The first week in March saw significant developments for the Tsikinya-Chaka Centre’s “Lives of the Translators” project and for the Sol Plaatje Archive of Shakespeare in African Languages (SPASAL). While TCC Director Chris Thurman was burrowing away in the Johannesburg City Library, preparing the isiZulu Shakespeare translations of K.E. Masinga for digitisation, TCC affiliate and doctoral researcher Zwelakhe Mtsaka travelled to the village of Cala in the Eastern Cape to engage with the legacy of isiXhosa translator B.B. Mdledle.


K.E. Masinga in studio

The Johannesburg City Library under renovation

uMacbeth (radio play script)

For decades, the voice of King Edward Masinga was broadcast into the homes of South Africans. In 1941, he was the first radio announcer to read the news in isiZulu. He played a key role in the development of radio plays, which often subverted the apartheid government’s intention to use African language broadcasting as a form of propaganda. Among his accomplishments, Masinga translated numerous Shakespeare plays into isiZulu radio dramas in the 1950s. The only recording that survives in the South African Broadcasting Corporation archives is Masinga’s much-quoted rendition of Antony’s funeral oration from Julius Caesar (“Zihlobo, Bakwethu, maRomani . . .”) but fortunately there are copies of six of his Shakespearean radio play scripts in the Johannesburg City Library.

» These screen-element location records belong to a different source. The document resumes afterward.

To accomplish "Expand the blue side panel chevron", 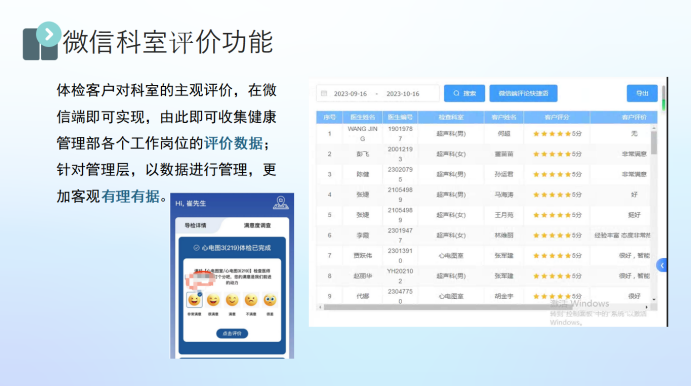I will (662, 265).
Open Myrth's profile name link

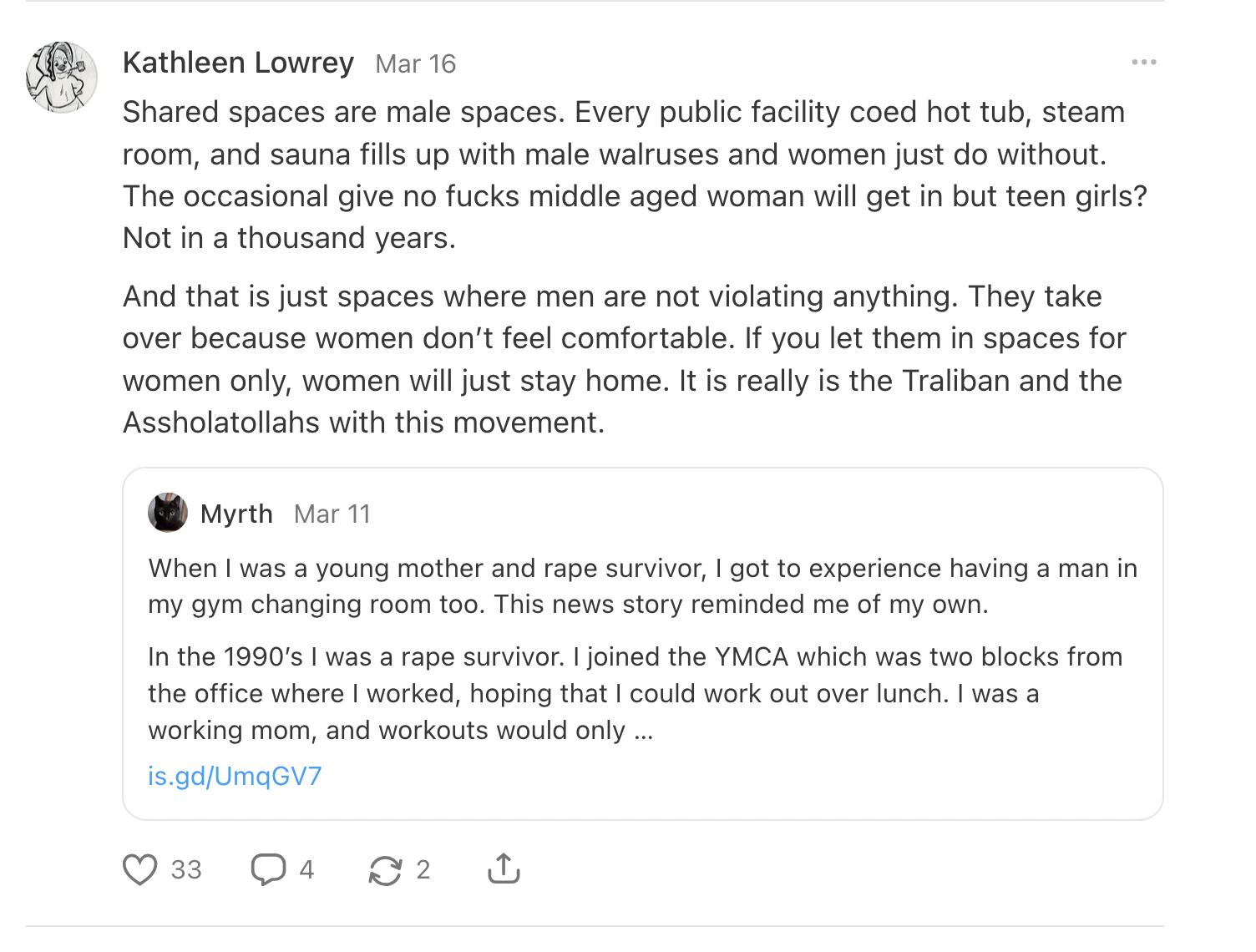point(236,514)
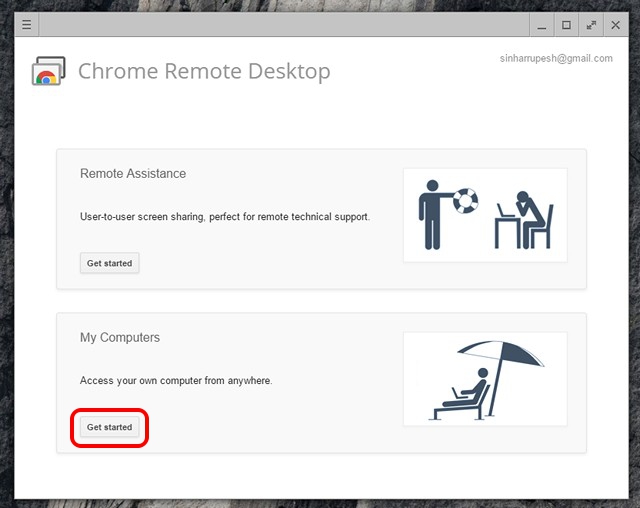Screen dimensions: 640x508
Task: Select the account email sinharrupesh@gmail.com
Action: 556,58
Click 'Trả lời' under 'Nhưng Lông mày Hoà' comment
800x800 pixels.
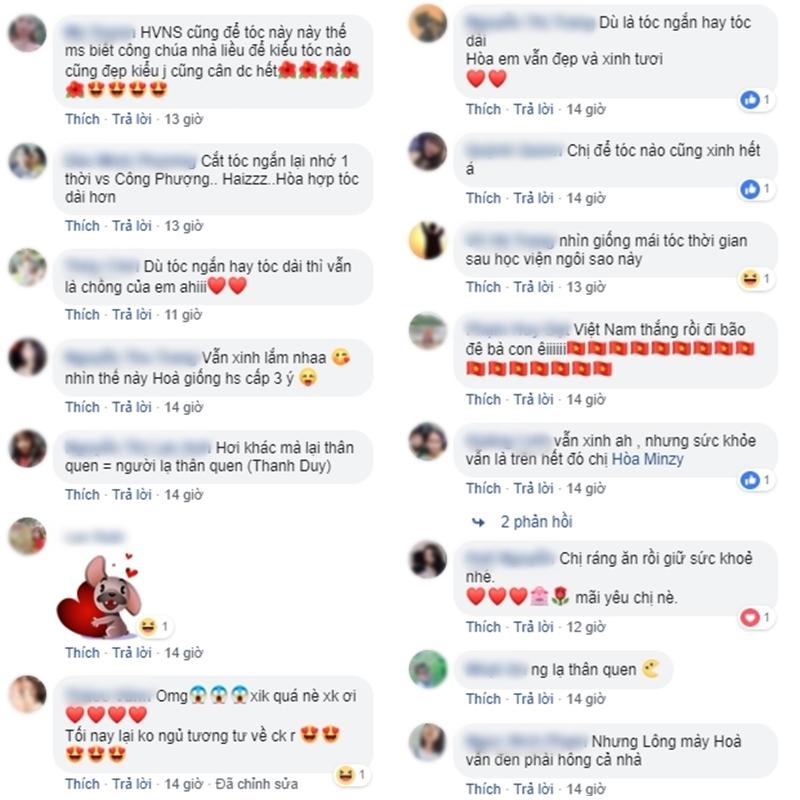pos(533,789)
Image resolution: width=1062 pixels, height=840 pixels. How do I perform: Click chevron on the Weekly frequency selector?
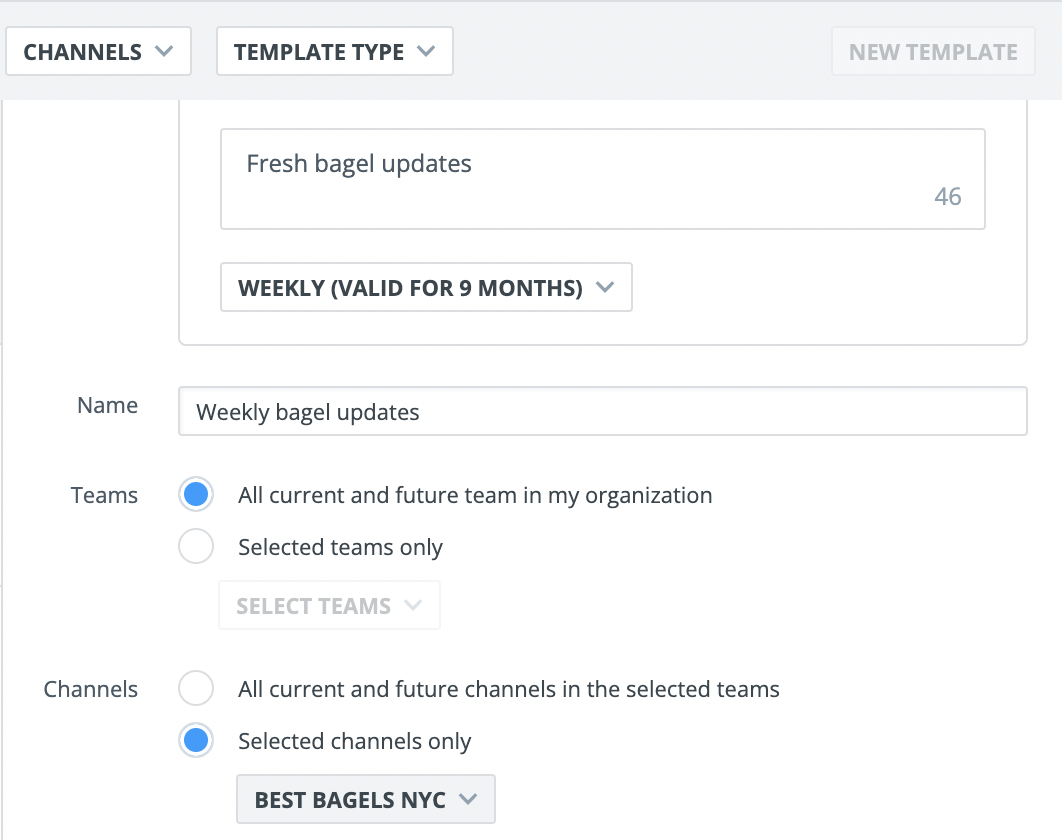click(x=605, y=287)
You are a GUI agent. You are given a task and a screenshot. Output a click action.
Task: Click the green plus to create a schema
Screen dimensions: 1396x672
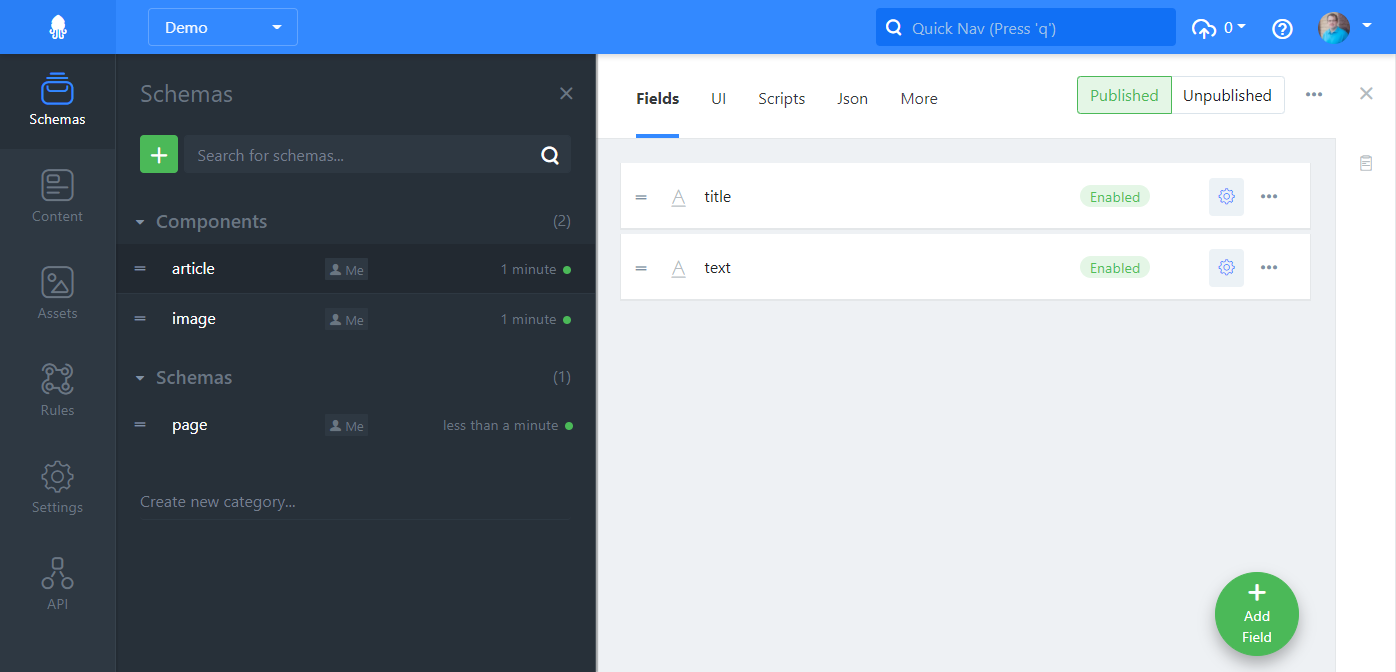tap(158, 154)
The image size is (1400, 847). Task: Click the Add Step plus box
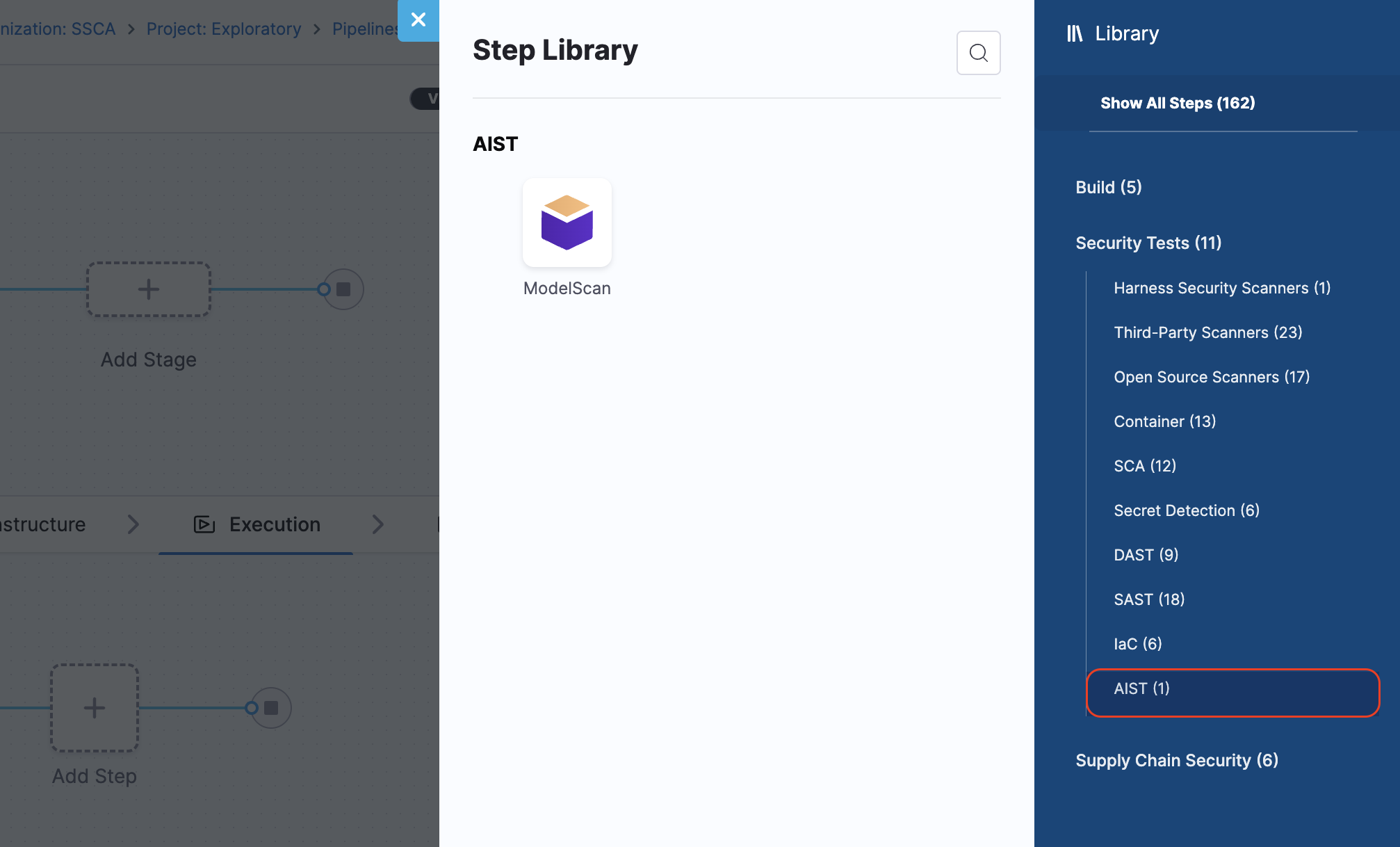tap(95, 708)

This venerable building has been closed to the public for much of the past three years - first because of Covid and then for renovations, which are ongoing - but the Library’s staff generously allowed the TCC access to the Masinga material and to various other African language translations in its collection. These have now been digitised and will soon be available as part of SPASAL.


Another key figure in the history of South African Shakespeare translation is Bennett Best Mdledle, a writer and educator who is less well-known than Masinga but whose isiXhosa translation of Julius Caesar was equally influential in the 1950s and 1960s, when it was prescribed as a set work at many schools for black children in the Eastern Cape. The relationship between Shakespeare translations into African languages and the pernicious “Bantu Education” policy is a complex one, but it is telling that veteran South African actor John Kani recounts how he was so inspired by Mdledle’s version of the play that when he later read Shakespeare’s original he found it to be far inferior! (Kani also narrates how the apartheid authorities prescribed Julius Caesar to warn black schoolchildren about the dangers of revolution, but that his own teacher used Mdledle’s translation as a means to encourage his students to resist oppression.)

Mdledle’s family members believe that his contributions to South African education, literature and culture have not been adequately recognised. Zwelakhe Mtsaka visited Mdledle’s daughter, Mrs Mdi, at the family homestead in Cala - where the local school is named after Mdledle, and where the community still bears his imprint - to learn more about the man, his life and his work.

Zwelakhe Mtsaka inspects B.B. Mdledle’s bookcase; photos and memorabilia displayed in the Mdledle family home; the title page of Mdledle’s 1960 translation of Twelfth Night.